Multiple Sclerosis and Neuroinflammatory diseases
Magnetic resonance imaging (MRI) has become a cornerstone in monitoring disease activity and progression in patients diagnosed with multiple sclerosis (MS) as well as associated inflammatory diseases such as neuromyelitis optica spectrum disorders (NMOSD).
In MS, common progression markers include lesion and atrophy measures with a focus on T2 lesion load. However, these markers are moderately correlated with the clinical status of the patient and do not allow the prediction of the disease progression. Thus, advanced MR techniques such as diffusion MRI (DTI), resting-state fMRI, spectroscopic imaging (MRSI), and magnetization transfer (MT) are developed in view of measuring and modeling brain connectivity based on graph theory. Morphology (Thickness of Gray Matter), WM micro-architecture (diffusion MRI providing structural connectivity) and GM function (Resting-state fMRI) through the analysis of several network metrics of integration, segregation or hubs are providing a sensitive characterization of alterations in brain connectivity in relation with the inflammatory and neurodegenerative processes occurring in MS patients. Based on these initial measures and analysis of the different brain connectivity, machine and deep learning processing, mainly based on Convolutional Neural Networks (CNN), and Graph CNN (GCNN), are developed for the classification of MS patients (CIS, RR, SP & PP), and for the prediction of the disease course and the patient status. This work is based on the OFSEP project coordinated in Lyon (S. Vukusic).

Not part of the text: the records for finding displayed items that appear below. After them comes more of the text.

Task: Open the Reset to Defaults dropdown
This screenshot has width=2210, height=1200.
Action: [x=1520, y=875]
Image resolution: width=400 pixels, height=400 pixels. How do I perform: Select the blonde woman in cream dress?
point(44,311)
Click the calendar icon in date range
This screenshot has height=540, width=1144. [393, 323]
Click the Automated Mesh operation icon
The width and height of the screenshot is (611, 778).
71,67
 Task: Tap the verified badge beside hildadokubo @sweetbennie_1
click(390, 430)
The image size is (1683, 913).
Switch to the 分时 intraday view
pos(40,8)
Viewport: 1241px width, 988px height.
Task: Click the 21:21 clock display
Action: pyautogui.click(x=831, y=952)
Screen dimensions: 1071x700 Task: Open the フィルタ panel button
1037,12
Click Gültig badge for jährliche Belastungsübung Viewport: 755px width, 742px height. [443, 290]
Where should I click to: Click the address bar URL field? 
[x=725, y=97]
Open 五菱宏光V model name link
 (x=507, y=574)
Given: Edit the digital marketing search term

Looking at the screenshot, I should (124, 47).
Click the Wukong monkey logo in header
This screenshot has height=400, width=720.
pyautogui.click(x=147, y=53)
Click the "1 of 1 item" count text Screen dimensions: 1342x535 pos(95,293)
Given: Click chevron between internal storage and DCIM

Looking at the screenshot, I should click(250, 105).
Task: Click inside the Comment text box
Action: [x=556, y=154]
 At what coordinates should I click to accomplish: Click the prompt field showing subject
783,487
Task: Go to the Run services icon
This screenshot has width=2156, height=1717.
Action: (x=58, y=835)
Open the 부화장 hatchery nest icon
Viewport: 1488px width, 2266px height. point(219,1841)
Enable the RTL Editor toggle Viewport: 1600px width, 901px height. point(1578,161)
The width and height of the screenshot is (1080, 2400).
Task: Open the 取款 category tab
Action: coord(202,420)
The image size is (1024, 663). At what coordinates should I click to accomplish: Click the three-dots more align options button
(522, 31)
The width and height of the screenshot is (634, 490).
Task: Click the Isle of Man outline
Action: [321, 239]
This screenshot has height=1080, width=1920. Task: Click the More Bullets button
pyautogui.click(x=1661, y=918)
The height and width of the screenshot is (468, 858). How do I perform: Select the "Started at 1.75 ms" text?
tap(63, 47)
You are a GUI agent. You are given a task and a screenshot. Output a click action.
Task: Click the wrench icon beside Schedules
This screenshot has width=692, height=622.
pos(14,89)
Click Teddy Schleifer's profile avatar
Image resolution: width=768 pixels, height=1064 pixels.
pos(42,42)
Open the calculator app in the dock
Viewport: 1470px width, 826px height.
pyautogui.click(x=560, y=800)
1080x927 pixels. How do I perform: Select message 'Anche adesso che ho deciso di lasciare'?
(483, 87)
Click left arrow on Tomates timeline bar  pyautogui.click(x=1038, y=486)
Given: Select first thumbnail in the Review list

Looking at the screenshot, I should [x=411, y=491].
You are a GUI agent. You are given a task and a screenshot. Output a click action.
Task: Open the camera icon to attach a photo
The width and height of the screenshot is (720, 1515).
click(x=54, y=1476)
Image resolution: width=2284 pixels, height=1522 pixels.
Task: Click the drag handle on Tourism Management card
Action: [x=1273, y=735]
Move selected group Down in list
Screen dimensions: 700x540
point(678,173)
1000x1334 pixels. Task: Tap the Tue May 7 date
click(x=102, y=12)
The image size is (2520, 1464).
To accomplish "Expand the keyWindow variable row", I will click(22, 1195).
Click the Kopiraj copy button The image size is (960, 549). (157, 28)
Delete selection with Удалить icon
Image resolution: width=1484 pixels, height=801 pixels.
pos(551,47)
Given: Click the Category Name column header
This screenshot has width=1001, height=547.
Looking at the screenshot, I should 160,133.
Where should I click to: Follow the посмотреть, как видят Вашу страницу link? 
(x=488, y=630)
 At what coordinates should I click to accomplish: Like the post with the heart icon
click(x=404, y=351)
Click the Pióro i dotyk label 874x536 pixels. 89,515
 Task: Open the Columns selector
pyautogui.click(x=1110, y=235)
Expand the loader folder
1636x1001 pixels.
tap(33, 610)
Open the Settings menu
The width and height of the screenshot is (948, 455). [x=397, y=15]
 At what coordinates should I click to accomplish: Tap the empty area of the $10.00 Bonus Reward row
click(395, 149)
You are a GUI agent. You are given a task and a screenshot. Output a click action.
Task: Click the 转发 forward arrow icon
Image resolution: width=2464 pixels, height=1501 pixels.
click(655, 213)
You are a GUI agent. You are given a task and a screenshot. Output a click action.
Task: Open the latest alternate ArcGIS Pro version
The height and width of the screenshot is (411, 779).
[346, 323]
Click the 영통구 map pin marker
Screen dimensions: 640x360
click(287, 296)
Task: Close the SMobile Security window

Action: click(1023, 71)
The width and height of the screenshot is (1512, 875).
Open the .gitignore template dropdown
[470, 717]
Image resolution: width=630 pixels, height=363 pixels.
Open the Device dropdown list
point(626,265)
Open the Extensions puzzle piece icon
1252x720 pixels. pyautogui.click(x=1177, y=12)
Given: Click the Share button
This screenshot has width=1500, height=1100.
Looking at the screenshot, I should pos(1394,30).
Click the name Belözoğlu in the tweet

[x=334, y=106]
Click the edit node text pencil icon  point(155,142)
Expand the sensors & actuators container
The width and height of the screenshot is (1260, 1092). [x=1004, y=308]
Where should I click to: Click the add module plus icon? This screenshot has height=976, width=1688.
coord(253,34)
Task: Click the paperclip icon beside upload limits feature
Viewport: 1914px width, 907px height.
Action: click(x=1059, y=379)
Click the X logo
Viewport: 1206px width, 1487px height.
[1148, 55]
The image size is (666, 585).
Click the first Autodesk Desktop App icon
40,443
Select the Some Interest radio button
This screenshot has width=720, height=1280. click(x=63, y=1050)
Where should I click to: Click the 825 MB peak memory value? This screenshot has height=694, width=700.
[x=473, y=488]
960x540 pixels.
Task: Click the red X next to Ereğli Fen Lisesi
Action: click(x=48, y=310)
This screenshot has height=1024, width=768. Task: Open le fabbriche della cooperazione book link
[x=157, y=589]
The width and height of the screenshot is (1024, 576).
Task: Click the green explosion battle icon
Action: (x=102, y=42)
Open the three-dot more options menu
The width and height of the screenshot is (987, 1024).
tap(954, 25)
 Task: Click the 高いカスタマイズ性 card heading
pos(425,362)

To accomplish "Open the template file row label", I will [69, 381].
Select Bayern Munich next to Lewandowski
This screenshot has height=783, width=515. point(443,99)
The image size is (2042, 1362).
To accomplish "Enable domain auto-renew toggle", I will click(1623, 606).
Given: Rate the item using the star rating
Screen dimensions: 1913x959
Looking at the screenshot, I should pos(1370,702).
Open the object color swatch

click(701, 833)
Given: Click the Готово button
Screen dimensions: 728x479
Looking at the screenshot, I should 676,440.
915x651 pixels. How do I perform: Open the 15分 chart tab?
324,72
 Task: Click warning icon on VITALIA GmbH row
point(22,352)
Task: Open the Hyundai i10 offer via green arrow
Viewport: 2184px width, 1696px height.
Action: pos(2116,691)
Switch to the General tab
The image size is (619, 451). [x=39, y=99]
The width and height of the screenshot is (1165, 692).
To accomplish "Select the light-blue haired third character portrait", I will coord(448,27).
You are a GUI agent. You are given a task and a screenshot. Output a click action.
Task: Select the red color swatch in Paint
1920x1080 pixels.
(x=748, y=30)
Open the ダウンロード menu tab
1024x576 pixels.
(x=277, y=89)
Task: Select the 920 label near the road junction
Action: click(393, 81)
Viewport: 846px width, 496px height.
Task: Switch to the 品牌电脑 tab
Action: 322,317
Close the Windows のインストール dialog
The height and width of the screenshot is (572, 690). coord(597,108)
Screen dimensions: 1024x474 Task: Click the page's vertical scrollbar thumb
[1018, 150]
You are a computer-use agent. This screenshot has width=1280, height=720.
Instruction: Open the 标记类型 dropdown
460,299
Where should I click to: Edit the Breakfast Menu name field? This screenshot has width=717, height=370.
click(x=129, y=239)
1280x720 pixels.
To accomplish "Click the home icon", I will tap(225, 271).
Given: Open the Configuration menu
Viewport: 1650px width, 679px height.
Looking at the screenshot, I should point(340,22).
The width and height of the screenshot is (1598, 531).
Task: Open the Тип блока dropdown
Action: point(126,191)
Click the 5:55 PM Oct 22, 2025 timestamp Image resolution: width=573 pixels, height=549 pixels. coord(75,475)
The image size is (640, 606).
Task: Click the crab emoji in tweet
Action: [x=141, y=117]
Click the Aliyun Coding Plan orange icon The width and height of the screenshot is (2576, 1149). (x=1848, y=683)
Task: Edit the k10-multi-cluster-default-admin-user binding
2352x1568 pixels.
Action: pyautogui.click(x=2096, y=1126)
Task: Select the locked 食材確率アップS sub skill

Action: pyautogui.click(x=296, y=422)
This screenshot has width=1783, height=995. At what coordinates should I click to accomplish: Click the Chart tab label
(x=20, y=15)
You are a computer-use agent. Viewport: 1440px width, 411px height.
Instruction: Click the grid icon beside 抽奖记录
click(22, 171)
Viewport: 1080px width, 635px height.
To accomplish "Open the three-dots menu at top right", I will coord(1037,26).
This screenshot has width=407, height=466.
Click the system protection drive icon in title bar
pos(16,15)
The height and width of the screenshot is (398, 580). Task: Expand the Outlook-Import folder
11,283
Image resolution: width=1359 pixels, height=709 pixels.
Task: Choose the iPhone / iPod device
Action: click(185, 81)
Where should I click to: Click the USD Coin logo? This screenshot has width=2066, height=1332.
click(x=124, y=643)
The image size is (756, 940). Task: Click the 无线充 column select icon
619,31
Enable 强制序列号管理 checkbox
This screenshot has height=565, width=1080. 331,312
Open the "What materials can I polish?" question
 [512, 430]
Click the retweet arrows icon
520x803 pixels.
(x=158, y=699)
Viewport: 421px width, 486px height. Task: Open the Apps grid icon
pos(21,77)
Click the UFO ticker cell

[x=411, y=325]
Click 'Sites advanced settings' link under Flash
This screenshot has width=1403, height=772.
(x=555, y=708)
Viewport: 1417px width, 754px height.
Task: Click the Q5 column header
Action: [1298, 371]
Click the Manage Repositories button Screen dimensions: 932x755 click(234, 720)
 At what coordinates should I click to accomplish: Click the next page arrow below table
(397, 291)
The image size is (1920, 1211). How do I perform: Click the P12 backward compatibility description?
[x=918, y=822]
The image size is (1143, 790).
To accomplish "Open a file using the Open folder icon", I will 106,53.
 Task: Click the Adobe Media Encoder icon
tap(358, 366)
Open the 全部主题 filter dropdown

Neuromyelitis optica spectrum disorders (NMOSD) has been recently introduced as ab-mediated demyelinating disorders where patients commonly have serum antibodies against aquaporin-4 (AQP4) protein as well as MOG-Ab associated disease, where patients have serum antibodies against myelin oligodendrocyte glycoprotein. NMOSD patients mainly suffer from optic neuritis and/or longitudinally extensive myelitis (LETM), which attacks lead mainly to spinal cord (SC) atrophy, causing numerous body dysfunctions. However, very little quantitative information has been gathered, especially by imaging, for diagnostics or prognosis in NMOSD. Our project endeavours to further characterise and differentiate the SC damages in the two antibody subgroups (AQP4 & MOG) associated with NMOSD, in comparison with clinically isolated syndrome (CIS) patients and healthy controls, by implementing sensitive and clinically applicable in vivo MRI biomarkers. DTI and PSIR sequences are developed for measuring WM changes and tissue atrophy during the disease evolution. This work is based on the NOMADMUS project in Lyon and collaborations with Berlin group (F. Paul).